OK, it’s not the zingiest title in the Hogwarts world… 😉
Google recently claimed (a claim disputed by others, including IBM) to have achieved ‘quantum supremacy’. This is a term, popularised by John Preskill, for the ability of a quantum computer to solve a computing problem that would be impossible for a conventional computer within its lifetime.
Google claimed that their ‘Sycamore’ quantum computer, with 54 ‘qubits’ (quantum bits) solved a problem in 3 minutes 20 seconds that would take a conventional computer 10,000 years.
The details are contested, but a working quantum computer (IBM also has one, which for some reason has 53 qubits) is a huge step forward.
Conventional computers use bits that can take values represented by 0 or 1. Like Schrodinger’s Cat, though, a qubit doesn’t have to choose until it’s ‘observed’. It allows quantum computers to ‘explore a problem space’ more efficiently. (This is a very lay explanation of quantum computing in a paragraph that has everyone who actually knows anything about it cringing!)
Dr Stuart Russell has recently published a book called ‘Human Compatible: Artificial Intelligence and the Problem of Control’. The book is well worth reading, but the Probably Science podcast interviewed him a week or so ago, and that’s how I learned about the book and his arguments.
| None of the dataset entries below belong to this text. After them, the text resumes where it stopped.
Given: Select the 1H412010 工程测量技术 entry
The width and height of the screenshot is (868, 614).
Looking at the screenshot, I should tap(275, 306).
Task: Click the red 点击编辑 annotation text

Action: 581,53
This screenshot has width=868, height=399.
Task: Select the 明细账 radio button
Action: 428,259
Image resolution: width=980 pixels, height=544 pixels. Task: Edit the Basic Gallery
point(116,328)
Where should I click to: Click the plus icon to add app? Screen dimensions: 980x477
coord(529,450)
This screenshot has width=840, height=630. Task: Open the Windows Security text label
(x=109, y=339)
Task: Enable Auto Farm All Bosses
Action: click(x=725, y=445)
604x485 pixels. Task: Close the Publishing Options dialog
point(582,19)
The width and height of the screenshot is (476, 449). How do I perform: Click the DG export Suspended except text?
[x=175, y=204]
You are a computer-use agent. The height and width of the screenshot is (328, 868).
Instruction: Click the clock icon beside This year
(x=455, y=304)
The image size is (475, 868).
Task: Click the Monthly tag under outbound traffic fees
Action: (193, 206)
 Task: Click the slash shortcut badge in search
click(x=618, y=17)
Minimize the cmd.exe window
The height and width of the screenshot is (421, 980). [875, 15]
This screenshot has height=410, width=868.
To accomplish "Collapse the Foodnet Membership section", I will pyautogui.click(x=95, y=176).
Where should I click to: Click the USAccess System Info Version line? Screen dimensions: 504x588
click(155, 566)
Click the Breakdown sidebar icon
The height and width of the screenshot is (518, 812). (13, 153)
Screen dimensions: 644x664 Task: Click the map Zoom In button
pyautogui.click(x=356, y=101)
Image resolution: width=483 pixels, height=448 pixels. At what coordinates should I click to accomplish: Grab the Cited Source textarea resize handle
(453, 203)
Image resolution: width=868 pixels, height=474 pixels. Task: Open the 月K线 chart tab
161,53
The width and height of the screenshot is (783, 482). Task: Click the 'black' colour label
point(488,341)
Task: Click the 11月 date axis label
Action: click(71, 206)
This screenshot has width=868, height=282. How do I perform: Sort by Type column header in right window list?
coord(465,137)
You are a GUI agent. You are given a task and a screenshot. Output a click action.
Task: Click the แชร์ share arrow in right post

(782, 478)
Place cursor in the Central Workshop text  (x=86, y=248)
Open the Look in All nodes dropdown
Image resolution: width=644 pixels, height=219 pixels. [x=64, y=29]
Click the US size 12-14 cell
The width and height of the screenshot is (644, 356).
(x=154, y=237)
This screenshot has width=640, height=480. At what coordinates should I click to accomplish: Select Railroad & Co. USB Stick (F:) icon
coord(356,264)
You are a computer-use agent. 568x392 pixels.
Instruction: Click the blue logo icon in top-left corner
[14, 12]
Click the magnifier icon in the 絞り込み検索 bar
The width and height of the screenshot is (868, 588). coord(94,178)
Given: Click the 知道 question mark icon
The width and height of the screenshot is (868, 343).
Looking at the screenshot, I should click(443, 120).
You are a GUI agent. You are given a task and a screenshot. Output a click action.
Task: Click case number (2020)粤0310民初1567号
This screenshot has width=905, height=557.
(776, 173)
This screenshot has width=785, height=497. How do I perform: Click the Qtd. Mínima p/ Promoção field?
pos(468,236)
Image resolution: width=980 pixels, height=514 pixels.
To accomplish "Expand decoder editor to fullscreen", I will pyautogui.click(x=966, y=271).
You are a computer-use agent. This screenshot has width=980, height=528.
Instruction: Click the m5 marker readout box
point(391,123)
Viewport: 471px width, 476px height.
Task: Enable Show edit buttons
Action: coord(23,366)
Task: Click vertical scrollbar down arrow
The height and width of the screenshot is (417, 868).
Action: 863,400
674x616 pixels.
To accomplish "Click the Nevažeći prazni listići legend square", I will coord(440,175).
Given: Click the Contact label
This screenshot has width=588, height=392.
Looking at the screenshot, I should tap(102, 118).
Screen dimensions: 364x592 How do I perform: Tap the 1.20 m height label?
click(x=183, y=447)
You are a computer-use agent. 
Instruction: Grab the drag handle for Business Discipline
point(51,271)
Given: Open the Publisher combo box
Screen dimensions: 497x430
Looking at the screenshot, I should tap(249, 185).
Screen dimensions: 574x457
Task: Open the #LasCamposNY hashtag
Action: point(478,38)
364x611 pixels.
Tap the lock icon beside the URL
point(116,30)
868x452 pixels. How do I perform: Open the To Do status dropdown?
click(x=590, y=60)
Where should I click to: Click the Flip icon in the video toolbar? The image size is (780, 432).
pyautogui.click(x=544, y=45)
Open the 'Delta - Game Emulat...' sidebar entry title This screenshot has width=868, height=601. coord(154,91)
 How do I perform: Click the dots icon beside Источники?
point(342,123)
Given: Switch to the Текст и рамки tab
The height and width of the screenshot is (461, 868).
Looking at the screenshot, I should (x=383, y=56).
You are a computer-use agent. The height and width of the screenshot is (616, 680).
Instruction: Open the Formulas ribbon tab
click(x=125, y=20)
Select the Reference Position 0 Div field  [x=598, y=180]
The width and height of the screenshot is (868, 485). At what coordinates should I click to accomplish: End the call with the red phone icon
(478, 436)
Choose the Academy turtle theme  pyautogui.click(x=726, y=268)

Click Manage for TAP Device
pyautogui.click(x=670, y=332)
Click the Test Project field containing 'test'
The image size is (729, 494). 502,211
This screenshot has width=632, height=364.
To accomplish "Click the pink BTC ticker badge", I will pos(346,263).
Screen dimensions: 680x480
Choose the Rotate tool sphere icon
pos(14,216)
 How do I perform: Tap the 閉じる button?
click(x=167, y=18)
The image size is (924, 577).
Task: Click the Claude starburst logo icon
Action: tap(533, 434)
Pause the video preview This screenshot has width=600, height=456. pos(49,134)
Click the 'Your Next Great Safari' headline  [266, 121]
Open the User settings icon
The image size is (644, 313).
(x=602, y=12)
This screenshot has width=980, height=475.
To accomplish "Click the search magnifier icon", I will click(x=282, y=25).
I tend to be an optimist in these kinds of issues, but Dr Russell poses a simple but hard question: “So, you’re spending hundreds of millions of dollars a year to create entities much smarter than you. How do you plan to keep control of the world once you succeed?”
He has some great examples of the unintended consequences of even the dumb AI we currently have – helping corporations make profits while making society worse – but the extra ‘horsepower’ offered by quantum computing just makes his key question a lot more urgent.